Simulations and Modeling of Intermediate Luminosity Optical Transients and Supernova Impostors

TL;DR

This paper reviews the classification of Intermediate Luminosity Optical Transients (ILOTs), presents 3D hydrodynamical simulations of giant eruptions, and explores their connection to planetary nebulae formation, highlighting a common gravitational energy source.

Contribution

It introduces new 3D hydrodynamical models of giant eruptions and links ILOTs to planetary nebulae formation, proposing a unified energy mechanism.

Findings

Simulations reveal the mechanism behind giant eruptions.

ILOTs and PNe may share a common gravitational energy source.

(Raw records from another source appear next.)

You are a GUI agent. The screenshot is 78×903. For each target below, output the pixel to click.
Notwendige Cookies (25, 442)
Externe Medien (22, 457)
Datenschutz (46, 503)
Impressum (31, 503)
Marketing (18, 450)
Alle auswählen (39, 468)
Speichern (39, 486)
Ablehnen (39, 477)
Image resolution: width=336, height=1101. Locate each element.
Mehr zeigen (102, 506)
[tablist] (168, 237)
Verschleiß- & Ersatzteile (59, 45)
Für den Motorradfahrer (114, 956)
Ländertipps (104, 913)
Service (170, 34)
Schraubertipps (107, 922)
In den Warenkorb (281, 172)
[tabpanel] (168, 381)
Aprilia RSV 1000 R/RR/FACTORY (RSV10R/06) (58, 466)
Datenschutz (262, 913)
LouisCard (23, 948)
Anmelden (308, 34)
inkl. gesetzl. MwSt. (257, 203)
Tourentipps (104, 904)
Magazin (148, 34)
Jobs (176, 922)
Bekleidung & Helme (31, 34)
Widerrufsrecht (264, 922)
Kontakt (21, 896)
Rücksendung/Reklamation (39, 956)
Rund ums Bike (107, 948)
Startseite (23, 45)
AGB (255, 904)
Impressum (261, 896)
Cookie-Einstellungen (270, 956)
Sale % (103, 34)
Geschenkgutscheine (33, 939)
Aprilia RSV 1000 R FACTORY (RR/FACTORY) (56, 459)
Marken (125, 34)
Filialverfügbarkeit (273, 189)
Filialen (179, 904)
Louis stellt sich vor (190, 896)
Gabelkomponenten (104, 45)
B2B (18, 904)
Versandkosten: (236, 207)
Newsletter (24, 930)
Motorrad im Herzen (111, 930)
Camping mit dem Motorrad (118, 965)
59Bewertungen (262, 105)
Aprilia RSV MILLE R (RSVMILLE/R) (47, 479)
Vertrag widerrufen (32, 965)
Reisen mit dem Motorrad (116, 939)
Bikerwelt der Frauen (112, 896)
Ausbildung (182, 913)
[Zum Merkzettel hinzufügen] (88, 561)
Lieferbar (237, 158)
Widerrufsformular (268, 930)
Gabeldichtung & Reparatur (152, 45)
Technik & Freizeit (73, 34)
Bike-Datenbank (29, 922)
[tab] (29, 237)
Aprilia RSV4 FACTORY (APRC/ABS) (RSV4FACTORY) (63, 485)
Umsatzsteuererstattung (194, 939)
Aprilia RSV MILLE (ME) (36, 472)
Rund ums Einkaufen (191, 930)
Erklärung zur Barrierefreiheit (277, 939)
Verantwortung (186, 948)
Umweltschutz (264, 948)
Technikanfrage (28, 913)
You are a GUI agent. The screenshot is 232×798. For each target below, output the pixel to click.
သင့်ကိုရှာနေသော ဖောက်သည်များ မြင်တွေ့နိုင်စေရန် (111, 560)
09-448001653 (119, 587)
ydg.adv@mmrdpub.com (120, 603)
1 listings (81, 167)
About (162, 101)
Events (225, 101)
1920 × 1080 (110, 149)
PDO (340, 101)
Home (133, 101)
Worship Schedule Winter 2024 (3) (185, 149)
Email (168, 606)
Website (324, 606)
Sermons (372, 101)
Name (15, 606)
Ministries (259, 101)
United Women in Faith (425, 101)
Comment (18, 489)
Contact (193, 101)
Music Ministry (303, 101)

New models for recent ILOTs are presented.

Abstract

More luminous than classical novae, but less luminous than Supernovae, lies the exotic stellar eruptions known as Intermediate luminosity optical transients (ILOTs). They are divided into a number of sub-groups depending on the erupting progenitor and the properties of the eruption. A large part of the ILOTs is positioned on the slanted Optical Transient Stripe (OTS) in the Energy-Time Diagram (ETD) that shows their total energy vs. duration of their eruption. We describe the different kinds of ILOTs that populate the OTS and other parts of the ETD. The high energy part of the OTS hosts the supernova impostors -- giant eruption (GE) of very massive stars. We show results of 3D hydrodynamical simulations of GEs that expose the mechanism behind these GEs, and present new models for recent ILOTs. We discuss the connection between different kinds of ILOTs, and suggest that they have a common energy source -- gravitational energy released by mass transfer. We emphasize similarities between Planetary Nebulae (PN) and ILOTs, and suggest that some PNe were formed in an ILOT event. Therefore, simulations used for GEs can be adapted for PNe, and used for learning about the influence of the ILOT events on the the central star of the planetary nebula.